Describing wedding photographers as photojournalists would be a bit of a misnomer. A key consideration is that they are being paid by the subjects and will deliver a heavily biased representation of the events. A photojournalistic style would be a more accurate description of what they do.
 
Describing wedding photographers as photojournalists would be a bit of a misnomer. A key consideration is that they are being paid by the subjects and will deliver a heavily biased representation of the events. A photojournalistic style would be a more accurate description of what they do.

All journalists are paid! therefore the slant on any story will be biased towards the publishers views, that's not much different to a wedding is it?
 
D_ross put it well. Photojournalism is first of all journalism - telling a factual story, in this case with photographs. It can include text, accompany text, stand without text, or support text. So far this week, mine has included a lake rescue of kids in canoes, a public meeting about a bridge, a student winning a state award, and a bunch of sports. There are some standalone photos, but most use photos and text to complement each other. In my case, except for the sports, I'm the writer and photographer, as well as the guy who lays the stories out on pages and determines what goes above fold on the front and what goes inside. Journalism? I think so. Photojournalism, I think so as well.BTW: The only slant to any of this is where I was standing when I pointed the camera and pushed the button and who I interviewed. Stories that are 'slanted' to suit the publisher or anyone else are, by definition, not journalism, and that includes wedding clients.
 
Last edited:
Stories that are 'slanted' to suit the publisher or anyone else are, by definition, not journalism, and that includes wedding clients.

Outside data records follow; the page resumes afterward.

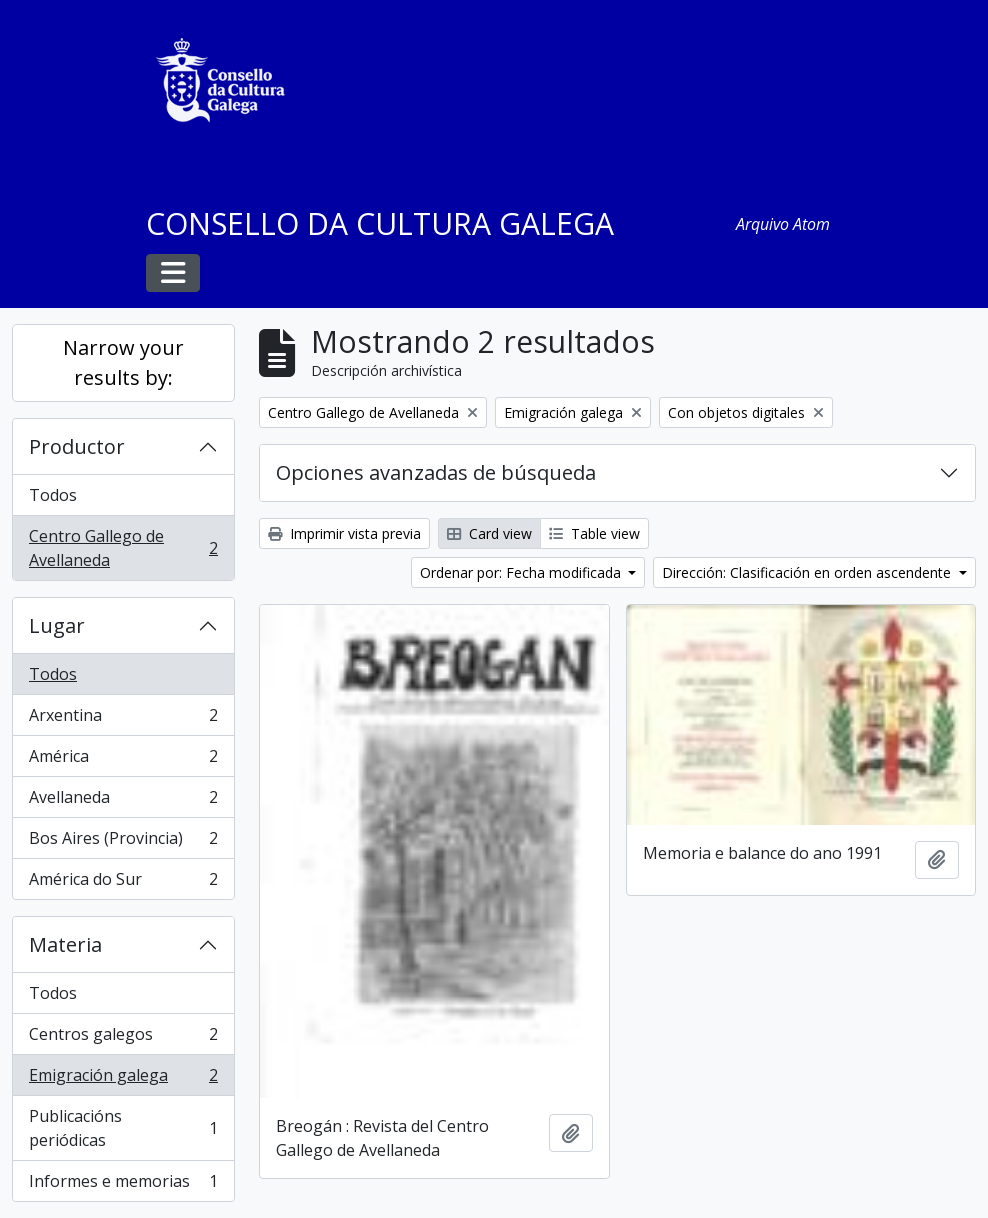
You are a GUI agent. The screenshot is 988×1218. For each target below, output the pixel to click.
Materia (65, 944)
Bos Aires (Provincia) (123, 842)
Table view (594, 533)
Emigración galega (123, 1079)
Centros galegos (123, 1038)
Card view (489, 533)
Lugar (57, 625)
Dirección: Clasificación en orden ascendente (808, 572)
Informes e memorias (123, 1185)
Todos (53, 495)
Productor (77, 446)
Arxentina (123, 719)
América (123, 760)
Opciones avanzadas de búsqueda (436, 472)
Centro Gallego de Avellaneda (123, 548)
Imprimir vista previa (344, 533)
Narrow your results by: (123, 362)
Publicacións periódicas (123, 1128)
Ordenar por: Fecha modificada (522, 572)
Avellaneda (123, 801)
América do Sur (123, 883)
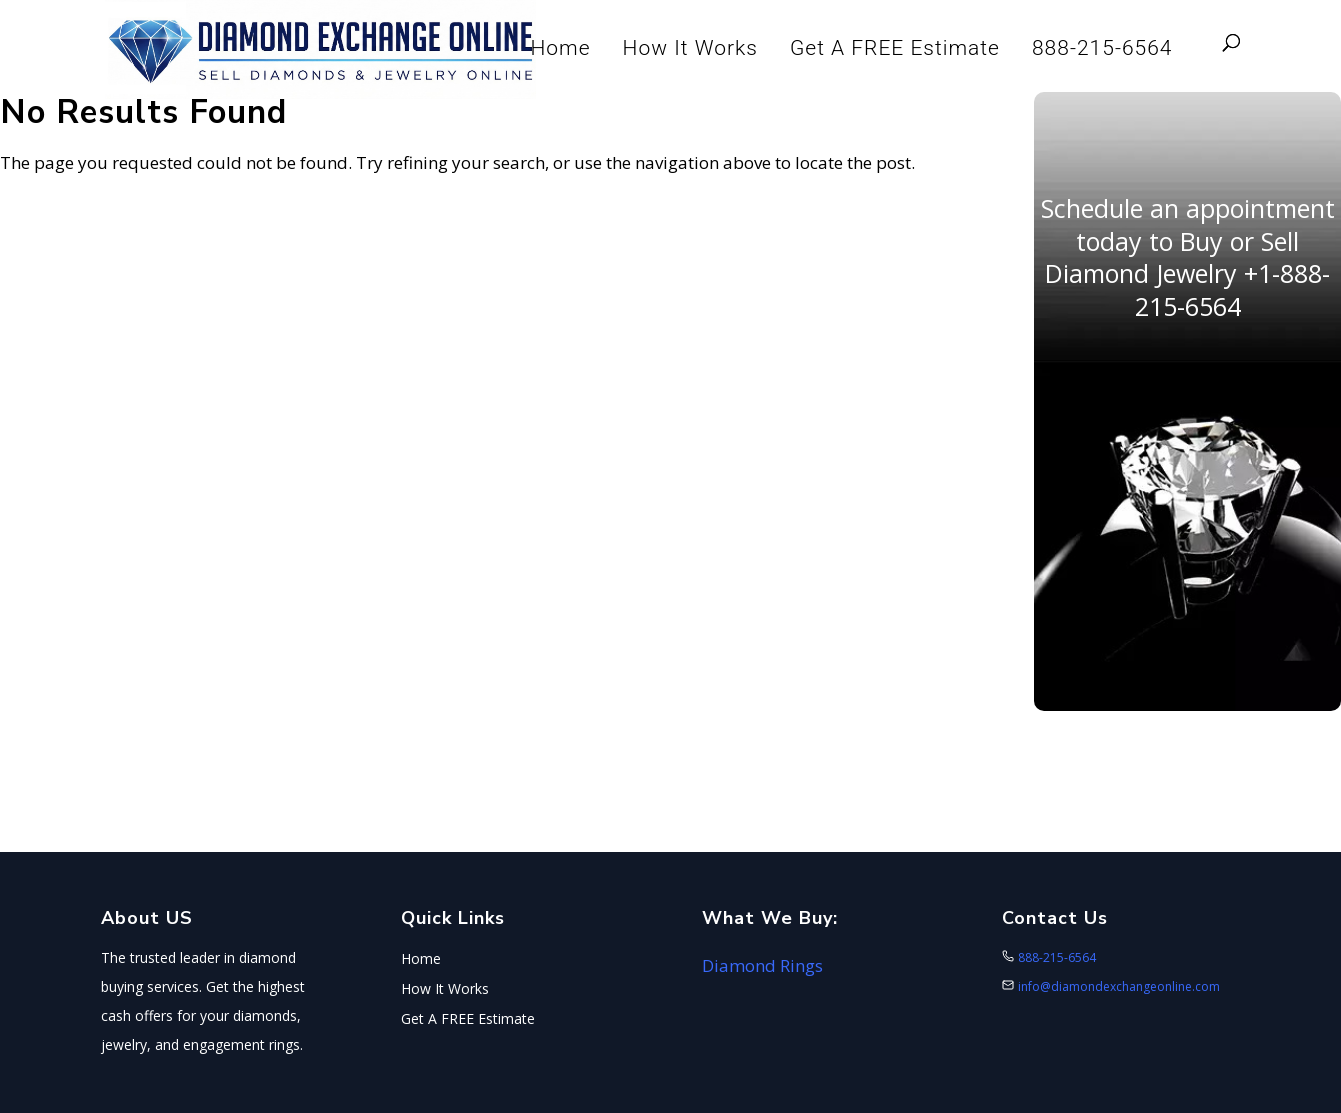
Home (561, 48)
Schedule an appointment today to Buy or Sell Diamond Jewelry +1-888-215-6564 (1188, 257)
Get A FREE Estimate (895, 48)
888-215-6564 (1102, 48)
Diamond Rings (762, 965)
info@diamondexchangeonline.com (1119, 986)
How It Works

I'd be inclined to say that they were just bad journalism but journalism all the same, they report a story, and every story has two sides some more.

I would almost go as far as to say all journalism is paid work, when it isn't for example by street photographers and artists then it becomes social commentary.
 
Not to belabor the point, but journalism must be factual. All journalism works with the facts either available or chosen; historians are usually able to work with more perspective. If the facts are chosen to suit the preconceived story line, then it is a lot closer to fiction than journalism. Journalism done this way is a lot like using photoshop to remove or reposition people in a photo so it suits the artistic nature of the person doing or paying for the work.